Milner and Gavin carried the momentum the rest of that season. The team added three more wins en route to the 2012 ALMS GT championship.

Flash forward to 2016, and after a few tough seasons, luck and momentum was finally back on the No. 4 car’s side. Gavin and Milner won the two opening races that year in dramatic style at the Rolex 24 at Daytona and Mobil 1 Twelve Hours of Sebring in the now Corvette C7.R.

A chance for a three-peat to start the year at Long Beach came unglued in the final minutes. Contact between Milner and Fred Makowiecki’s No. 912 Porsche 911 RSR sent Milner into a spin, but he recovered to finish second. Just like in 2012, the No. 4 car won twice more, and this time captured the 2016 IMSA WeatherTech SportsCar Championship GT Le Mans class title.

Long Beach luck turned in Gavin and Milner’s favor last year, when Garcia got blocked in behind a three-car GTD accident at the hairpin and Milner snuck through to claim a most unexpected win.

The luck pendulum swung after the race, though, because in the last 10 races the No. 4 car hasn’t even finished on the podium. The car’s best result is fourth place, at the 2017 Motul Petit Le Mans and 2018 Rolex 24.
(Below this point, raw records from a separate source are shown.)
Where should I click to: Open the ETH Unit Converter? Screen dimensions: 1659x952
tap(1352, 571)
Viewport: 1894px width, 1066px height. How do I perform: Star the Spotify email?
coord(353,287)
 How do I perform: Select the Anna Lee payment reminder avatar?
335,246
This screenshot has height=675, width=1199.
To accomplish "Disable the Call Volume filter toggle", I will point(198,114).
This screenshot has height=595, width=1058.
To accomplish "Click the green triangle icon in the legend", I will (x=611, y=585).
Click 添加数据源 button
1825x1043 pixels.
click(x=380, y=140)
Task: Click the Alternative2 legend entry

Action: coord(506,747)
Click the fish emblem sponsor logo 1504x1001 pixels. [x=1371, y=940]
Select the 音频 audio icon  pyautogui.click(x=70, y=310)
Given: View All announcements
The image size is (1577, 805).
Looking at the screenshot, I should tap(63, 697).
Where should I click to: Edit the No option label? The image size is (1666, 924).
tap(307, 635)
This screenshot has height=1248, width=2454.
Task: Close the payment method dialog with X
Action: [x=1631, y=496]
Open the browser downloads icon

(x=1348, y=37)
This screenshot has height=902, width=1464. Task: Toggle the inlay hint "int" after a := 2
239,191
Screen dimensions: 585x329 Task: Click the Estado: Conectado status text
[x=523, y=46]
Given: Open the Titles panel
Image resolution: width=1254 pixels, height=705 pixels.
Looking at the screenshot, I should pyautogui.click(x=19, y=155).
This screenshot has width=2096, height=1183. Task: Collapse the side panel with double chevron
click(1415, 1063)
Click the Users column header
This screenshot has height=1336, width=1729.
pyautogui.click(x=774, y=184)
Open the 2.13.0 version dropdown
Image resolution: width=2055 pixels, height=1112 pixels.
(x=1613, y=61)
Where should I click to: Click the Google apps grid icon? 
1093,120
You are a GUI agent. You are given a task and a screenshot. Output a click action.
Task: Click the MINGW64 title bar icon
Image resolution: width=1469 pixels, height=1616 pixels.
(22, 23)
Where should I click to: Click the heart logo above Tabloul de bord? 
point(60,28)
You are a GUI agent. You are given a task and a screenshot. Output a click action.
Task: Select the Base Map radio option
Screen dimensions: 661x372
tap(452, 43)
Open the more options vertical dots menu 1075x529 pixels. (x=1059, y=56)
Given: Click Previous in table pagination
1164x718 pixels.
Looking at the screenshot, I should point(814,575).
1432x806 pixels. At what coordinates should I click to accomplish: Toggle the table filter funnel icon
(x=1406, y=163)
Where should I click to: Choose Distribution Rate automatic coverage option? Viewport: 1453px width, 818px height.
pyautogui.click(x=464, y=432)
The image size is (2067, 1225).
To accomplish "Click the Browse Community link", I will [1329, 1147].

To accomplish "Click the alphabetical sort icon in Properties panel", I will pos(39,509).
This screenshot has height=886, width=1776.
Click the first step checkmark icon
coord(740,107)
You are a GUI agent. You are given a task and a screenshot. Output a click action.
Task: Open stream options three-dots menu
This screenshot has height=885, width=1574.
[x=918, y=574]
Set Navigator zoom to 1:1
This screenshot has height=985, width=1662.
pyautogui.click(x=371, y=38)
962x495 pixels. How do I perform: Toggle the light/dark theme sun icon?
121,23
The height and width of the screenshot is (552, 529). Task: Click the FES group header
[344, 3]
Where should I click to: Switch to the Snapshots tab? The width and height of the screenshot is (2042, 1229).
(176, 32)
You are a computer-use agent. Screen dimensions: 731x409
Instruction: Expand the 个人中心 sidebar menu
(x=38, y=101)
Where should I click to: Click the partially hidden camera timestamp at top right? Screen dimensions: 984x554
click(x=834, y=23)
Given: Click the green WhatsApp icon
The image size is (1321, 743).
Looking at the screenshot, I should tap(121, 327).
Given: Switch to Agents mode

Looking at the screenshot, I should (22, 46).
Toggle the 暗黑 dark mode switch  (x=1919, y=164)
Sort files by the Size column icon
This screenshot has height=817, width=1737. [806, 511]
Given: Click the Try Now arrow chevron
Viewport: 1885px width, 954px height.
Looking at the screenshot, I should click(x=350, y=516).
Milner explained how he and Gavin keep pressing on, in spite of what seems to be their latest rut of bad luck.

“I wish I could tell you what it is that makes it change from having all of the luck in the world to none of it!” he laughed. “But certainly I’m a proponent of making your own luck in most things.

“We were critical of ourselves in 2013 and 2014, to get ourselves better. This goes back to that need to always sort of want to get better. I think if you just rest on your laurels and go based on what you did in the past, you’re not going to grow much, and you’ll be stuck faltering for a while.”

Gavin and Milner don’t seem to falter at Long Beach much, though. In their six years together as co-drivers there, they’ve finished first, fourth, third, seventh, second and first.

Saturday’s race marks six years to the day, April 14, 2012, when Gavin and Milner won for the first time at Long Beach. They’ll look to emulate that achievement and also repeat their 2017 win on Saturday, April 14, 2018.